이제희
직함: 서울대학교 컴퓨터공학부 교수, NC SOFT CRO 부사장
서울대학교 컴퓨터공학부, NC SOFT
The human musculoskeletal system is made up of 206 bones and over 600 muscles. Even simple movements such as walking and jumping require careful coordination between hundreds of muscles, which includes sending the right amount of excitation signal to individual muscles to move the body forward while maintaining its balance. This poses the notoriously challenging problem of finding control policies for high-order, high-dimensional dynamical systems. The first half of the talk will discuss how to create a computer model of the human musculoskeletal system and control the simulation model to perform various movements leveraging deep reinforcement learning. Specifically, three technical components, predictive gait analysis, intelligent gait analysis, and patient-specific musculoskeletal modeling, will be discussed to deal with common problems encountered in computer graphics and computational biomechanics. The second half of the talk will be devoted to creating virtual humans and virtual animals via data-driven and physics-based learning frameworks. The topics include creating agile and time-critically responsive characters from a collection of unorganized human motion data (SIGGRAPH 2021), learning a family of motor skills from a single motion clip (SIGGRAPH 2021), and reconstructing 3D human motion from dynamic view video (SIGGRAPH Asia 2021). All the ideas and algorithms to animate virtual humans can also be used to create virtual creatures that fly in the air with flapping wings or swim underwater. I will briefly present the research results on virtual creatures that have been conducted in the SNU movement research lab over the past few years.
Jehee Lee is CRO (Chief Research Officer) of NCsoft leading AI/NLP research. Before joining NCsoft, he was a professor of Computer Science and Engineering at Seoul National University. His research interests span computer graphics, animation, computational biomechanics, machine learning, and robotics. He is interested in developing new ways of understanding, representing, planning, and simulating human and animal movements. He co-chaired Pacific Graphics 2019, MIG 2018, and ACM/EG Symposium on Computer Animation in 2012. He has served as an associate editor of IEEE Transactions on Visualization and Computer Graphics and he is the technical papers chair of SIGGRAPH Asia 2022.

- **WHAT TO DO**
Please decide whether each statement agrees with the talk description: (a) the human musculoskeletal system has more than 600 muscles; (b) creating virtual animals is covered in the first half of the talk; (c) Jehee Lee co-chaired Pacific Graphics 2019. For each, answer yes or no and quote the words from the talk description that decide it.

- **DATA FOR ANALYSIS**
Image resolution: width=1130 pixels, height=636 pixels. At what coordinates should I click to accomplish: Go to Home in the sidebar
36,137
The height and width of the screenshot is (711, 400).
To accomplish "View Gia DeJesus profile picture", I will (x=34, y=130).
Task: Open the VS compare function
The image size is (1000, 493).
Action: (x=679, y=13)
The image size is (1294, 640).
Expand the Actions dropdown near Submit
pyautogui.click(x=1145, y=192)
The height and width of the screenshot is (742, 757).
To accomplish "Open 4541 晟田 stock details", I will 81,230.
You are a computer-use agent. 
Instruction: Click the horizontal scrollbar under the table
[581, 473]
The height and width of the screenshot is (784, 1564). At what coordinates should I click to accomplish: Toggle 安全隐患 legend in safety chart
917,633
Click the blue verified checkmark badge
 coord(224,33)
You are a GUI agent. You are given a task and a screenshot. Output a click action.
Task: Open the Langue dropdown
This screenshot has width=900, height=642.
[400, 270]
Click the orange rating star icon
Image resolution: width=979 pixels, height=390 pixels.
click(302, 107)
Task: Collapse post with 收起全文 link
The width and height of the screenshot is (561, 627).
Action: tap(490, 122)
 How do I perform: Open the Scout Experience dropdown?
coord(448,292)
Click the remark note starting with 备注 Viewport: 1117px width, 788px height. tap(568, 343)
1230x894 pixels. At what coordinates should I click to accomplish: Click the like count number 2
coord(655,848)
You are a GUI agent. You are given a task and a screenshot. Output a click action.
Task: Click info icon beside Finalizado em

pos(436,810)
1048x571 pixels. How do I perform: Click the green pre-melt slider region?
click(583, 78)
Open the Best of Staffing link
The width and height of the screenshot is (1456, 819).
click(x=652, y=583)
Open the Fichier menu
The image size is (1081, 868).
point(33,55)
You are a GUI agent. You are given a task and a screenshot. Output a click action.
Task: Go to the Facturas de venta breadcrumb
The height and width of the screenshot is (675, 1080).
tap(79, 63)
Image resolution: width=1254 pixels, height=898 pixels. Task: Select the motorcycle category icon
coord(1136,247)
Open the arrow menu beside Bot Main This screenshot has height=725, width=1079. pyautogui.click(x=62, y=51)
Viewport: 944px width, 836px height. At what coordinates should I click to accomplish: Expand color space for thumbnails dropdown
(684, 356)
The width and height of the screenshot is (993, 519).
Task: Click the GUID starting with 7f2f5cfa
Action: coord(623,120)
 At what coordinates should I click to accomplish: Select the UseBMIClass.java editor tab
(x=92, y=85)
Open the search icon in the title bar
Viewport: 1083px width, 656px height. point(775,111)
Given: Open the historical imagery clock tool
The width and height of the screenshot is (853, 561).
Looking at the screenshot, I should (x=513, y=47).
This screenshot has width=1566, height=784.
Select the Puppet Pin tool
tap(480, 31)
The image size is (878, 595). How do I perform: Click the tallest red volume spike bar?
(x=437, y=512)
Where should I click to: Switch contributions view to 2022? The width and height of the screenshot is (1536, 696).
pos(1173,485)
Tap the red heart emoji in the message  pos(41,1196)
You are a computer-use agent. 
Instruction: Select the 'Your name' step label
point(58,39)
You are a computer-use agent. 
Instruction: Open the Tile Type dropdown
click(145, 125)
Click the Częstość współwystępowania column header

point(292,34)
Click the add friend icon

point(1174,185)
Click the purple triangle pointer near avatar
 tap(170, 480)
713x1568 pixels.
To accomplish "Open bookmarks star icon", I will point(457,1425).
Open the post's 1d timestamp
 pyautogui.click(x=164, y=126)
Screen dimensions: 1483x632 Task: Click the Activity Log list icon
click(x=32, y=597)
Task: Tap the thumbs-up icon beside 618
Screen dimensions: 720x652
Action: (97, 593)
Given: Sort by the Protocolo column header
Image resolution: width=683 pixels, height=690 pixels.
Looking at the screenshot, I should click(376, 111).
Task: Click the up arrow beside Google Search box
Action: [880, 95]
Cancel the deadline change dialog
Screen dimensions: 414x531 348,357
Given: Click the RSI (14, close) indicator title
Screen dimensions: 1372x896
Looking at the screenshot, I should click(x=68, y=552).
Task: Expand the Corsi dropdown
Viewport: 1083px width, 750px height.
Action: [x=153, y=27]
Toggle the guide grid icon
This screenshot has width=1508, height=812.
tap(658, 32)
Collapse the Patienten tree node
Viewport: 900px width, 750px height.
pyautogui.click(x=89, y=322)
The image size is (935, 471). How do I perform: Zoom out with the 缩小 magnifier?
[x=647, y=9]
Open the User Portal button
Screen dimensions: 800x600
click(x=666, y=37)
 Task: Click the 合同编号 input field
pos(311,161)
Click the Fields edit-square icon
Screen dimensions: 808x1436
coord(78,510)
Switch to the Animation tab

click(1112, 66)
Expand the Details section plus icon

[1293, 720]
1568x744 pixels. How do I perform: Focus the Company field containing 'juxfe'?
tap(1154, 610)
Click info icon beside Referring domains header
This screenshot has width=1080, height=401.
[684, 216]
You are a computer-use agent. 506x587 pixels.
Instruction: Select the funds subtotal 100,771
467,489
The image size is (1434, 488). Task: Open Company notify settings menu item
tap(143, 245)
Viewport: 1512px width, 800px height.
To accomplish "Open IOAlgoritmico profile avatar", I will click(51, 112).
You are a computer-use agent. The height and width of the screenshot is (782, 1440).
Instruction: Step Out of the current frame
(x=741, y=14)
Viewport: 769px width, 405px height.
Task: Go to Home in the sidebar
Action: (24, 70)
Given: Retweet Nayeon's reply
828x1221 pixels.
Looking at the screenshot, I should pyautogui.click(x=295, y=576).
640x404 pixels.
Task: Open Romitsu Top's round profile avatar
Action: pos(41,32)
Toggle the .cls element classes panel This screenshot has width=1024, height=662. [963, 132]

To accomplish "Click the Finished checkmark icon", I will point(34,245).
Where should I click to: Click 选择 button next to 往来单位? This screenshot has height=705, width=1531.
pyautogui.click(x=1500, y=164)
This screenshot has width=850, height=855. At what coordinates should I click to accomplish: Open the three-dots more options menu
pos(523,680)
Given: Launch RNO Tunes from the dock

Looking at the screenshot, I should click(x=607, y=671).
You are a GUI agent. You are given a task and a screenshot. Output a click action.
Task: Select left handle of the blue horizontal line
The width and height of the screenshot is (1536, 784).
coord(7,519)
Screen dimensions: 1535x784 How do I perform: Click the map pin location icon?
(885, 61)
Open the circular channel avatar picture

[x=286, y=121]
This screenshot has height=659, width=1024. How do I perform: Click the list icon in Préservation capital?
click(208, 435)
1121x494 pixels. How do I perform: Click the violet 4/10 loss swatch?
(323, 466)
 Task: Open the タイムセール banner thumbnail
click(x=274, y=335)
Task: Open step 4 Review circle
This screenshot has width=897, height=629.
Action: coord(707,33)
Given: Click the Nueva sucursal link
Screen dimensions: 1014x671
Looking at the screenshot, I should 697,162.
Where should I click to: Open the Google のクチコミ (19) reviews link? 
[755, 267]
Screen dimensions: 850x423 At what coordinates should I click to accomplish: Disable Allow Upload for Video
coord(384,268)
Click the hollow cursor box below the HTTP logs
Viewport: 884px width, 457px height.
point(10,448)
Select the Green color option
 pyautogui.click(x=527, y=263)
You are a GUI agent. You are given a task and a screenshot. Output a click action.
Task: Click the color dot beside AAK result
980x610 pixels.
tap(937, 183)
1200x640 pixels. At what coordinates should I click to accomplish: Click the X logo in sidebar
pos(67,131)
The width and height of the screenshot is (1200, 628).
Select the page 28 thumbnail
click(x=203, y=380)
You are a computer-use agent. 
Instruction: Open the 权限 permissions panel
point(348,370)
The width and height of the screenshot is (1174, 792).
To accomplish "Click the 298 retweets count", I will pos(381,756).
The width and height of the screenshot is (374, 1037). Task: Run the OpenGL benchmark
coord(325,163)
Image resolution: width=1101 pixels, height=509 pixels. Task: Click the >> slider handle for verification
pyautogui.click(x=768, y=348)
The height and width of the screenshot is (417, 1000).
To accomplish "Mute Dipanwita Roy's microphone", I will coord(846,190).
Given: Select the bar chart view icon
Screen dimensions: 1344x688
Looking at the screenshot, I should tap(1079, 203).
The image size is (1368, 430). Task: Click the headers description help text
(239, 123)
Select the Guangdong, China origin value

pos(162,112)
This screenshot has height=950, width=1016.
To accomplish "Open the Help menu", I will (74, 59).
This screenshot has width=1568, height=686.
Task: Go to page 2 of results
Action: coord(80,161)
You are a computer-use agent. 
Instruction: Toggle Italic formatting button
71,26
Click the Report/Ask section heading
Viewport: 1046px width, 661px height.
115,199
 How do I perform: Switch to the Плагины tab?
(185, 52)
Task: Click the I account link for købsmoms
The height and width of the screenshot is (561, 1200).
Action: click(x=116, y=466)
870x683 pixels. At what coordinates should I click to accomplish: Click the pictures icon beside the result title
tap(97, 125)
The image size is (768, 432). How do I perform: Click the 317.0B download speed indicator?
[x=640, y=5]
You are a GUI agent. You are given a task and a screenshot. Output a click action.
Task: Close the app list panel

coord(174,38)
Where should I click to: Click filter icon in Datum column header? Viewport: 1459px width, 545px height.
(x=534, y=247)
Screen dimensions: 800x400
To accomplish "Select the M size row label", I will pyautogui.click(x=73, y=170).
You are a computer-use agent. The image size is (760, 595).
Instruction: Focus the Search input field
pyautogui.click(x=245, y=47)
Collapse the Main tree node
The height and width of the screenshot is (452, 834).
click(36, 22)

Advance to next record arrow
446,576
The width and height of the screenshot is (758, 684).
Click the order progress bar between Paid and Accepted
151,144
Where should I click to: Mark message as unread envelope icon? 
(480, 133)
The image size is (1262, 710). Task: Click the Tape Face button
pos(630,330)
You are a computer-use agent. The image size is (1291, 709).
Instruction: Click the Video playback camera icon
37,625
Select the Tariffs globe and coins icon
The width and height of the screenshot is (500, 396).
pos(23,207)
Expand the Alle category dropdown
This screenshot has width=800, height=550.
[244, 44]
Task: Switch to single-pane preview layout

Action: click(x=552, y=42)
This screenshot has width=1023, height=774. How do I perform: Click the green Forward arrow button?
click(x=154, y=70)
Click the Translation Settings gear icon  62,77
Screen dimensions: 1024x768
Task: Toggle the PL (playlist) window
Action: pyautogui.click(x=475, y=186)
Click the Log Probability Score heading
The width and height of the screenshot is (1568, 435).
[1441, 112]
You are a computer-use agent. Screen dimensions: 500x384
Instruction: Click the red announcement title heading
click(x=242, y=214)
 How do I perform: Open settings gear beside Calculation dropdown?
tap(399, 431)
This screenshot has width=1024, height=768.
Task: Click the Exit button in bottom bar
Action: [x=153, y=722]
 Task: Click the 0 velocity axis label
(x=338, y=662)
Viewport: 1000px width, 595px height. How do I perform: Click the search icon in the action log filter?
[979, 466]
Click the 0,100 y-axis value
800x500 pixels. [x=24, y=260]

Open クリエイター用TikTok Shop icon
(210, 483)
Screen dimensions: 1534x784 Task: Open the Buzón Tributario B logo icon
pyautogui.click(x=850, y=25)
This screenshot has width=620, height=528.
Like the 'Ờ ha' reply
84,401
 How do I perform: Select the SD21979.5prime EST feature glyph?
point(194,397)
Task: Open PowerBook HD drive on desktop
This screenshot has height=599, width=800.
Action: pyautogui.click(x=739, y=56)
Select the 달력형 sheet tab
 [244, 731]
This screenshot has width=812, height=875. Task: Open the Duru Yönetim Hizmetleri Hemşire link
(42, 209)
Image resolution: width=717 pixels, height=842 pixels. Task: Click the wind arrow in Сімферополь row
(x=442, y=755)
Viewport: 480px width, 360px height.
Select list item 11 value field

- **EXERCISE ANSWER**
(a) Yes: "made up of 206 bones and over 600 muscles"
(b) No: "The second half of the talk will be devoted to creating virtual humans and virtual animals"
(c) Yes: "He co-chaired Pacific Graphics 2019"